[Your task]
Please resume the forum thread about company logos and signs, continuing on from its final line.

[Passage]
"""

So are these a good example of showing what the company is all about? I see what you're saying and i think when i get home later this afternoon i will work with some more ideas. Thanks much!


----------



## nofue (Dec 27, 2002)

> _Originally posted by Trip _
> *So are these a good example of showing what the company is all about?  *



Servus, again.

Well, despite my promise I'm able to follow this thread by means of that e-mail notification - a great feature of this site, thanks to whoever built it.

OK, now to your question above. First of all, *natobasso* also confused "logo" with "sign". The word "logo" comes from "logotype" and it means a uniquely designed/typesetted company name. What's a "good" logo? Something you haven't to change all too often and which reflects the companies style. A great logo is "IBM" - the company's name in bold egyptienne style letters formed by blue stripes is a perfect example of a good logo. The same goes for Microsoft, with that packman like "o". Their previous logo was much simpler, with a striped "o" in "Micro" it looked like an IBM subsidiary (was this intended, given IBM "made" Microsoft?).

Apple in turn has put its name in compressed Garamond - a simple solution which is "widened" by using the same font for headlines, even in the web, where serif fonts aren't a first choice. So they had to use big font sizes and this makes it a good example of "logo placement".

In this sense, I think #3 is a good example of a well designed logo. I'd try to enhance it by using capitals for "light" and the font size for that word to match the "optical weight" of the bold "Box". However, this is a logo, but the discussion should focus on the "sign".

Now Apple also has a "sign", that Apple you can see on the upper left of your screen. That's a sign, not a logo. 

I too referred to the sign as a logo, to prevent me from writing the stuff above 

OK, what's a good "sign"?

"""

[Data records]
"""

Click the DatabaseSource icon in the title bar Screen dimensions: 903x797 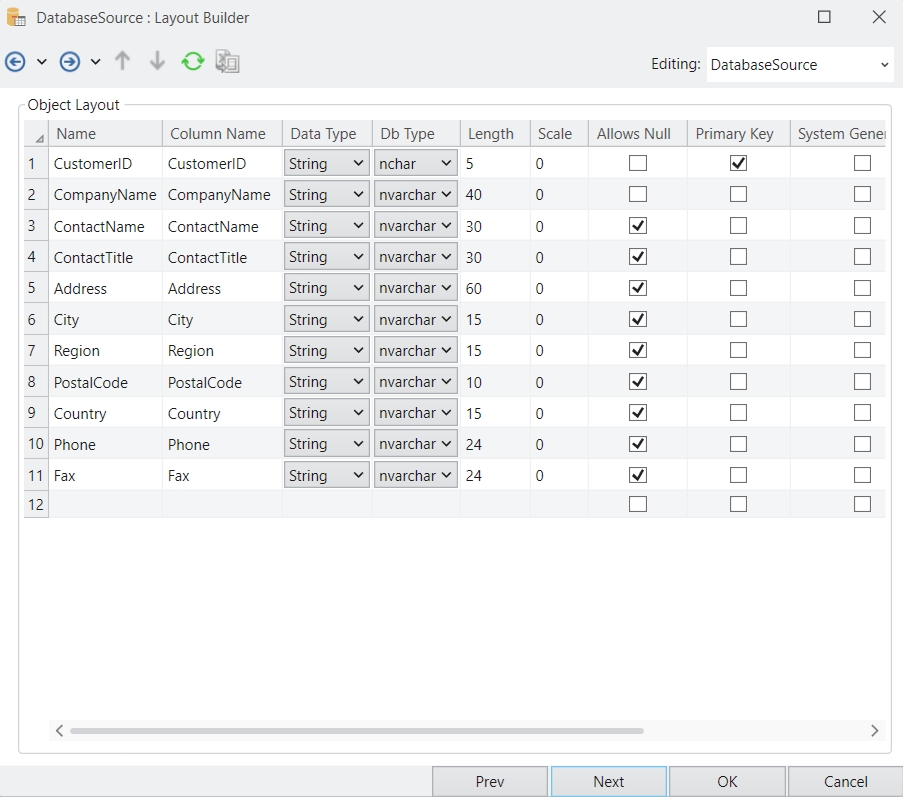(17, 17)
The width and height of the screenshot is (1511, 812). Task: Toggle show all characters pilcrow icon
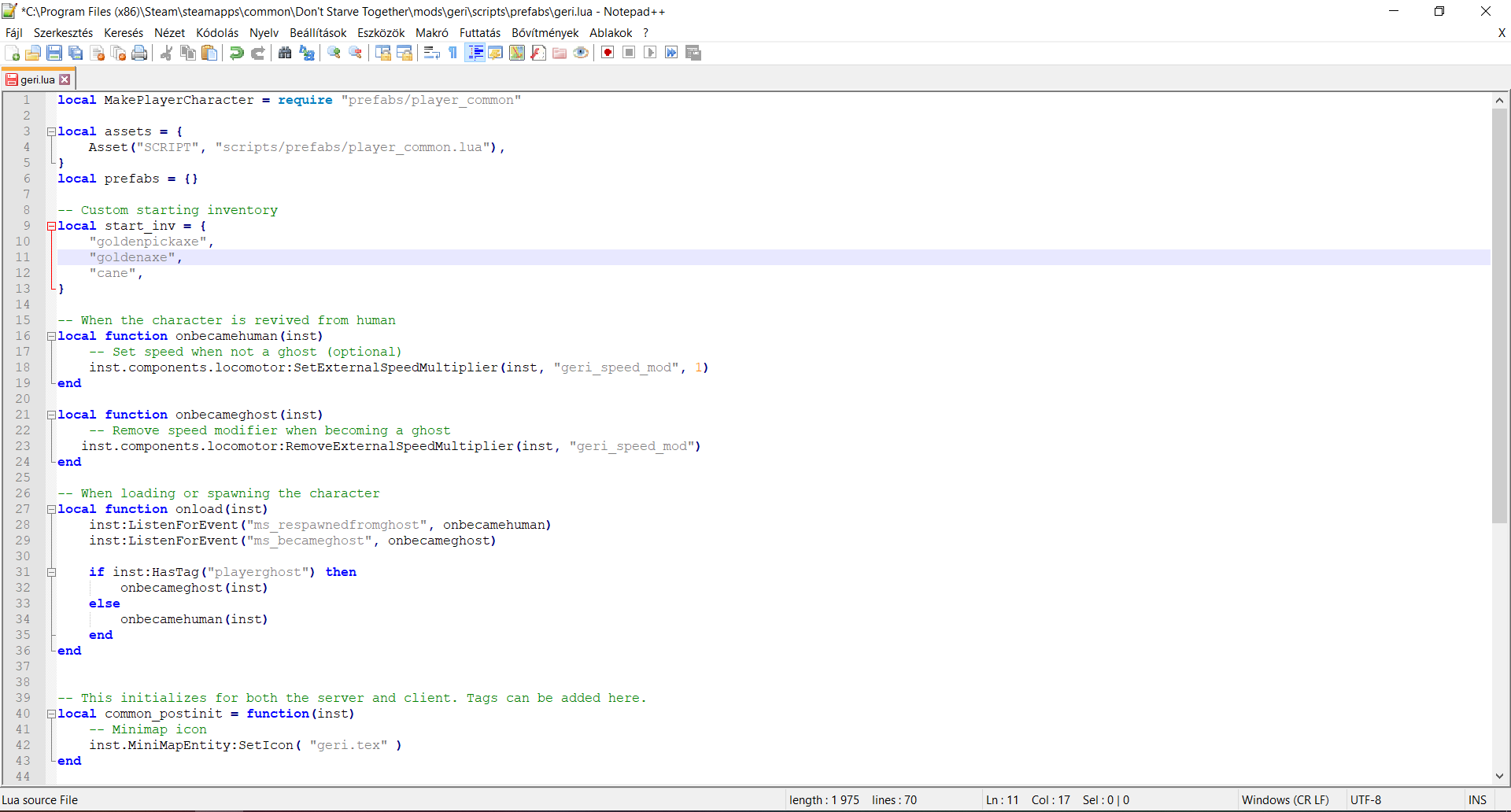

"""
"""

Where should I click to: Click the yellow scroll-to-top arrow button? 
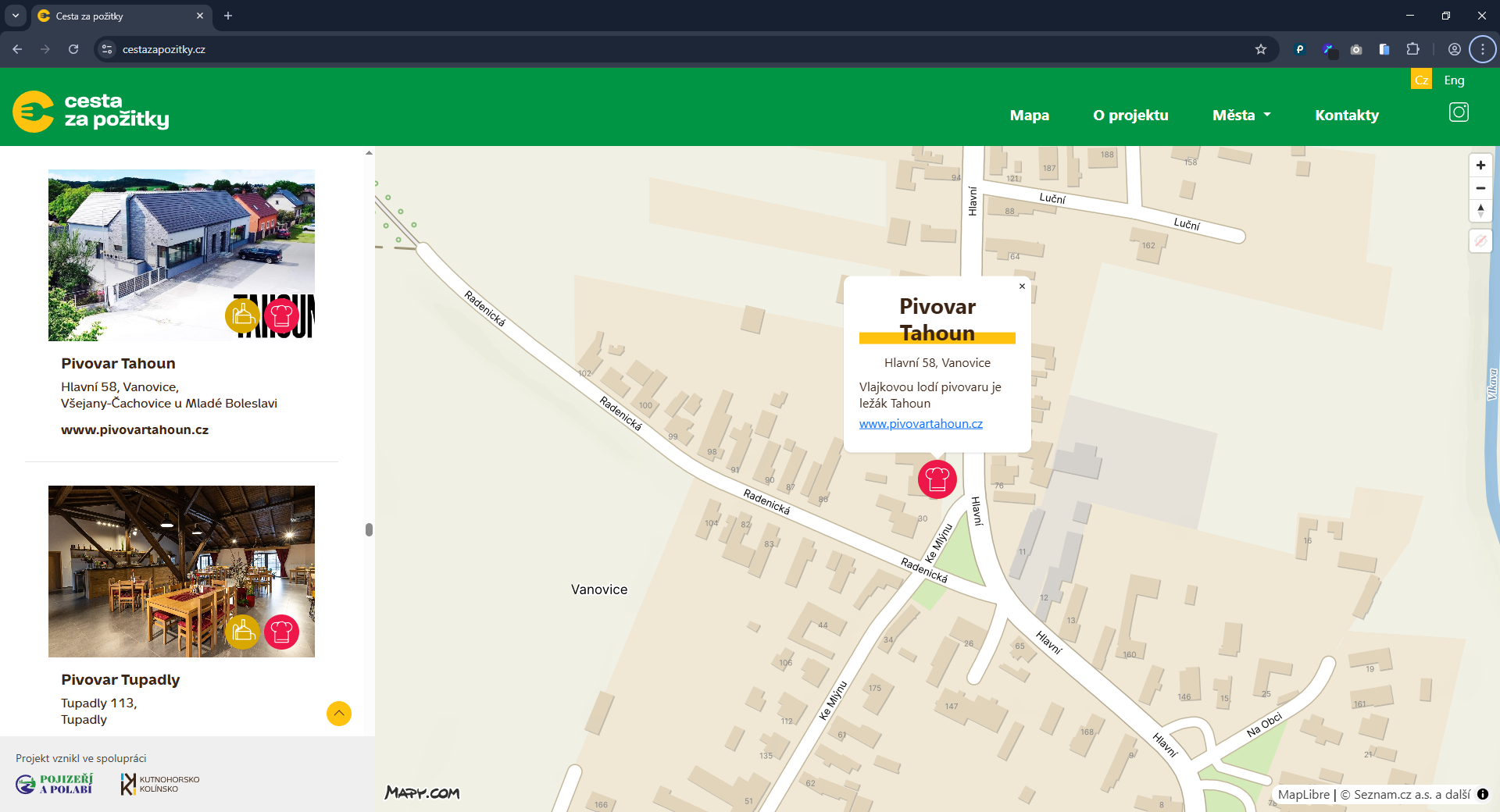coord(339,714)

"""

[Output of the task]
Shortly put: Something which is unique, doesn't make use of any letter (!) and helps to build an immediate recognition. Putting a shell on every gas station is at least smart - it's easy to recognize and as that logo has a long history, we all learned what to expect from a lit shell in the public. Signs are always directly related to the context, to what people already know. A good sign should visualize the name of the company or its primary business. The sign became popular in Europe at about 1200 a.c., when people couldn't read and companies had to advertise their names in front of the shop - inns named "eagle", "swan", etc., or professions, like shoemaker, butcher, whatever. There's a great book about this, Adrian Frutiger, "Man and his signs" (or the like, I simply translated its German title), so if you're interested, have a look at Amazon.com 
In general we face a trand to more abstract logos in our days. Nike's "check mark" and Adidas' "Three stripes" became well known signs because of the size and public display of the companies. The sign itself won't work if the company hadn't put a lot of money in building the right context. Seen this way, those signs aren't the best examples when de-sign-ing for a small startup.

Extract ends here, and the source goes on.